* Task directions
Return the lines of the listing unchanged, beginning at the line that contains "You are a computer-use agent. This" and continuing through the end of the listing. Omit the pictures.

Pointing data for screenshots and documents
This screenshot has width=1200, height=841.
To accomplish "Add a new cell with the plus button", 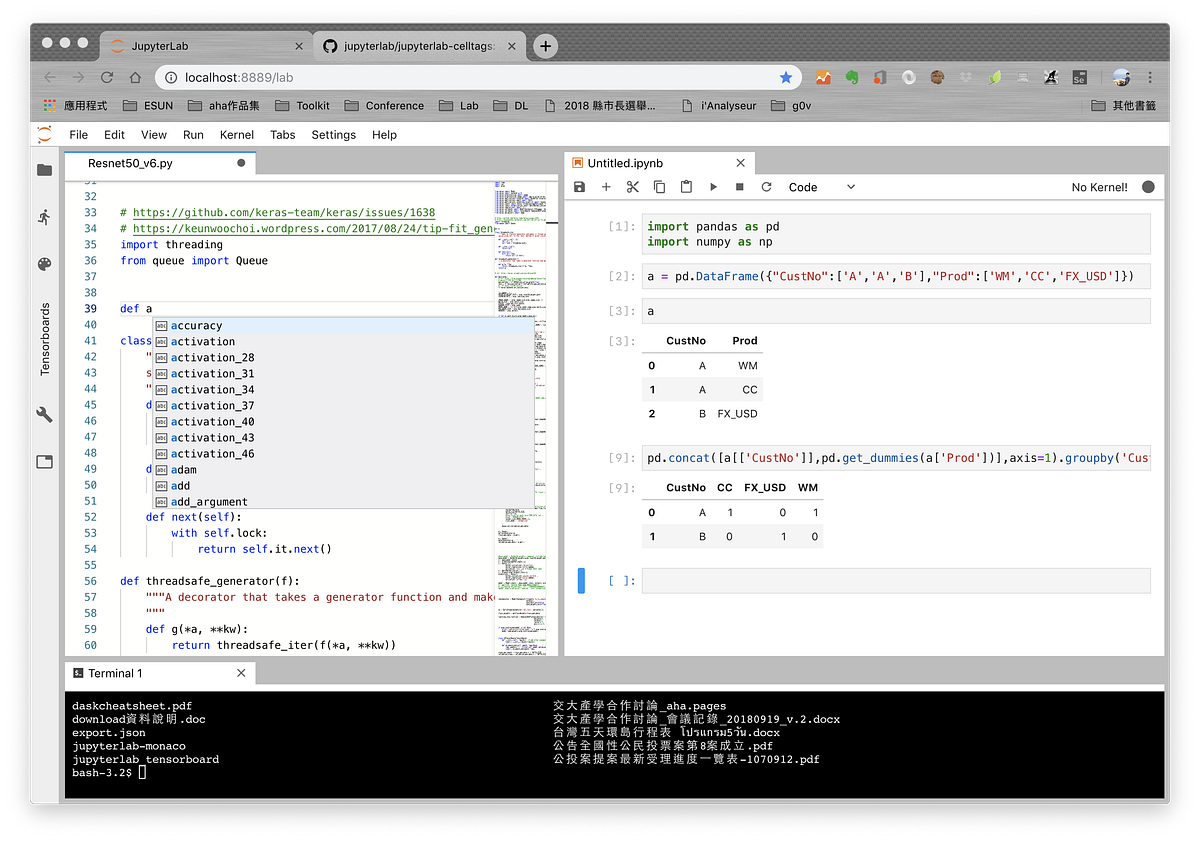I will coord(606,187).
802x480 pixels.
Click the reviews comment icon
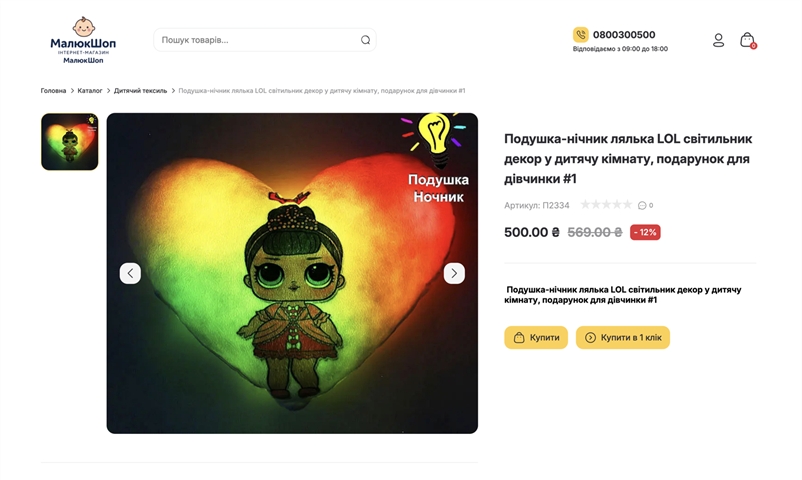click(642, 205)
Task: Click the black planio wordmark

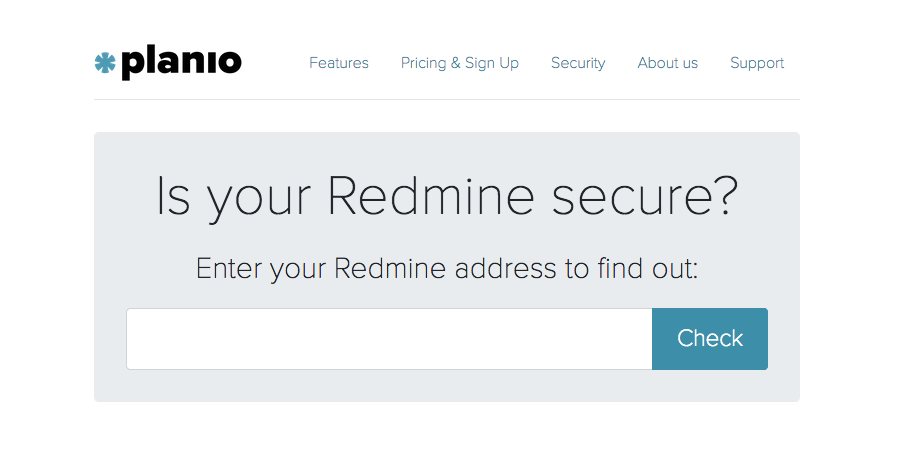Action: (181, 63)

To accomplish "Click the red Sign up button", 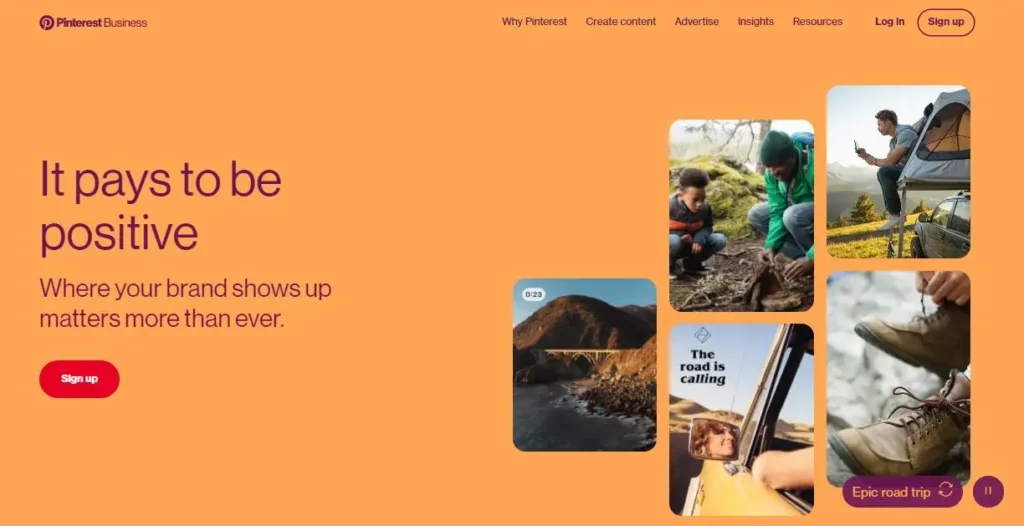I will point(79,379).
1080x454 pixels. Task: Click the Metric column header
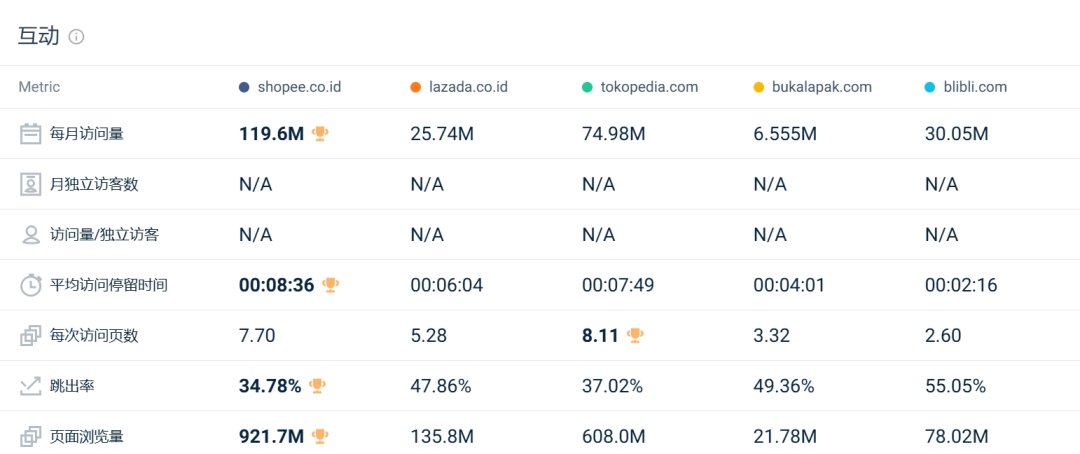[39, 87]
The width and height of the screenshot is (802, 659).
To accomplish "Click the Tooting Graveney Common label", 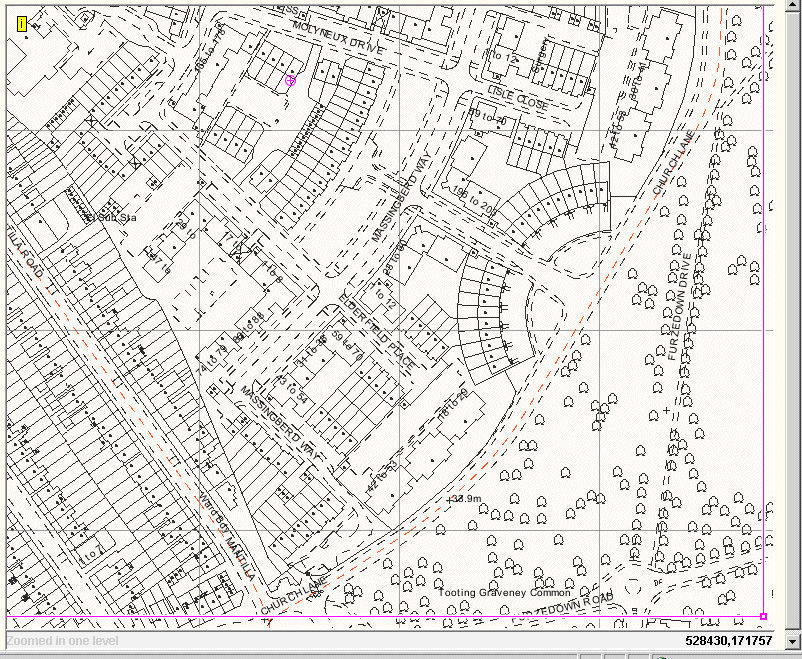I will pyautogui.click(x=504, y=592).
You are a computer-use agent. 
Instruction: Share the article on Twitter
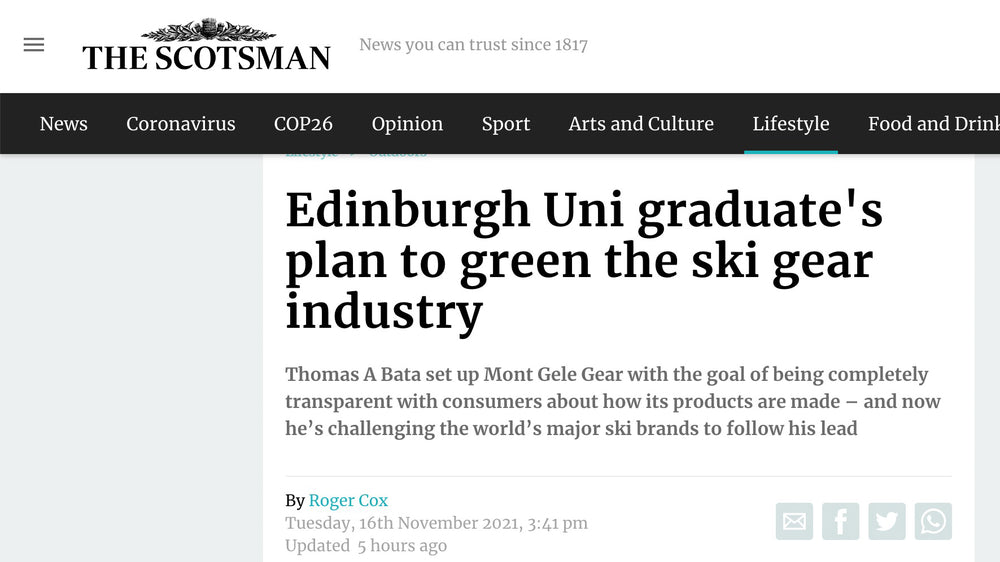tap(886, 521)
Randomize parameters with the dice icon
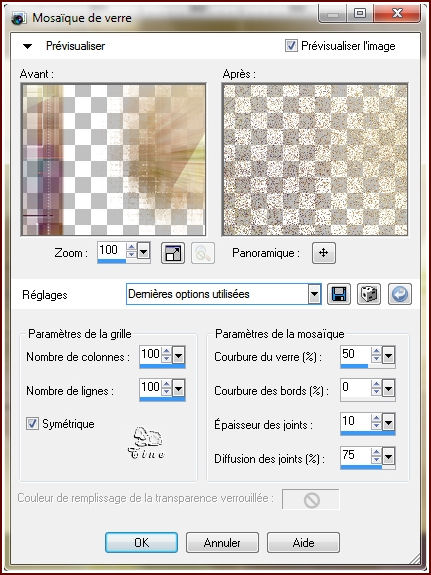 (369, 294)
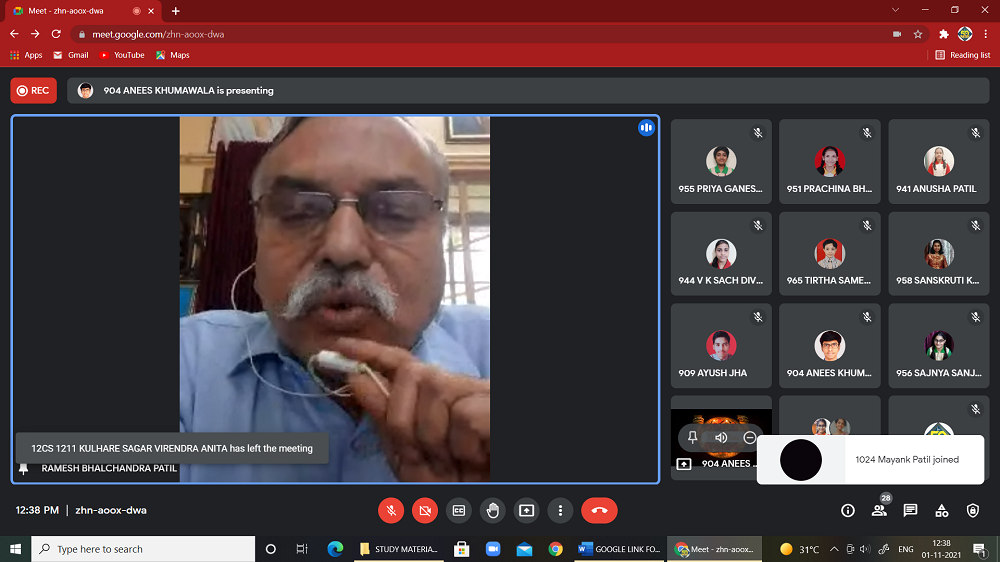Open the meeting chat panel

pyautogui.click(x=910, y=510)
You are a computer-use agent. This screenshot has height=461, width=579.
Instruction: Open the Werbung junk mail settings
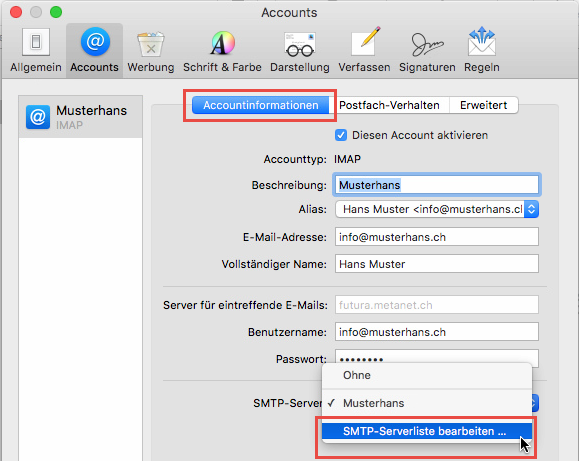click(151, 50)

* Result of the task
You are a computer-use agent. This screenshot has height=461, width=579.
Instruction: Open the Werbung junk mail settings
click(151, 50)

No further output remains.